I have this theory about life that I call The Protagonist Theory.


In simplest terms, it is the idea that there are some people who are protagonists, leaving the rest of us to fill in supporting roles. Some of us are destined to be secondary characters, some of us even playing antagonists.


I don’t know exactly when I came up with this theory, some time during my teenage years, I suspect. Perhaps it was in my first semester of college, when, to my amazement, each week a girl named Sarah sat down next to me and recited the drama going on in her life--only some of which could actually be blamed on her.


During these 16 weeks, Sarah was in three car accidents, fell in the bathroom and ended up in the ER, contracted mono, dated three different people (without their knowledge that she was seeing other people), her roommate and her roommate’s boyfriend were arrested leaving her paying two people’s rent, and somehow ended up taking care of a kitten (or was it a puppy? I can’t remember anymore) because someone abandoned it at her house after a party, where the cops had had to come to break up fights and shut down the rowdy, underage kids.


Every class, as she told me about her life, which seemed absolutely insane to me, I politely listened and remarked how bad her luck was and asked her if she was feeling better yet. And when her stories were over, if it was still before our professor started the class, she would ask me how I was or what I had been up to, and I would gesture at the essay for the class we were sitting in, telling her that nothing ever happened to me.


Of course, I didn’t go looking for things to happen. I didn’t go to parties. I still lived at home. I didn’t even drive. I could’ve gone looking for these things, but it didn’t occur to me at the time that I needed to look for things; I just supposed that at some point, the opportunities would present themselves to me.


But even then, when opportunities did present themselves, it felt like it was always in the context of someone else. I was a supporting character in other people’s stories. I was an outlet for Sarah’s monologue about mononucleosis. An interesting side-character she met in English 110, who had bright colored hair and wore wannabe edgy clothes.


Sarah drove me to my mom’s work a few times after class, in her messy beat-up car she had named Ted after the protagonist from How I Met Your Mother, but after that semester, we never saw each other again.
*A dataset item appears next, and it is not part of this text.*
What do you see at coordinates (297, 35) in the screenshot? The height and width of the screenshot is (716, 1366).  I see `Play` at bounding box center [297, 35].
We were friends on Facebook for awhile afterwards. I would watch her life go by on my feed or watch snapshots from her life go by on Snapchat, still as crazy and overwhelming to me as ever. Despite the occasional comments about meeting up, getting coffee, or just hanging out, we never did anything. Perhaps that was one of my opportunities for the things to happen. If I had just reached out, made firm plans with her, I probably would have found myself in the middle of a good story.


Sarah has been just one of many people I have interacted with whom I believe fits into a protagonist role. These are people who have led strange lives, whose upbringing seemed unnecessarily complicated, as if written by some fumbling author in order to give them an interesting backstory and a motivation for forward movement. People whose abilities seem effortless and natural, yet whose challenges are huge and heavy. Chosen Ones, Protagonists.


In my second year of college, I met a girl whose life seemed so amazingly unreal, I constantly struggled with whether or not she was a habitual liar. Her backstory unbelievably tragic: brother had died in a house fire, mother committed suicide in grief, raped in middle-school, cancer in highschool.


We made friends one day, when I walked into a student lounge and found her crying on one of the couches. I got her tissues, offered her a hug, and listened to her explain that her boyfriend’s mother had just called her to break up with her, because she (the mother) didn’t think she (the protagonist) was good enough for her wonderful, wounded army-vet son.


I would spend nearly two years thinking this man had stepped on a land-mine or other type of explosive in the line of duty in Iraq, only to find out he had driven into a light post when he was in the States, injuring himself permanently, getting retired with honors, and having benefits for life. A true American hero, a wounded warrior, a terrible driver.


I was friends with this particular protagonist for 2-3 years, enjoying her confidence and attitude, convinced she would go places in life. My calm steadiness and her raging hurricane made an interesting protagonist and supporting character duo. I patiently listened to every story she told me, from MMA fighting in an illegally run, underground ring owned by a drug cartel to every argument with every boss she ever had, to her crying about her generosity being used and abused by another man or another friend, to proud stories about her grandfather, the KKK wizard from Alabama.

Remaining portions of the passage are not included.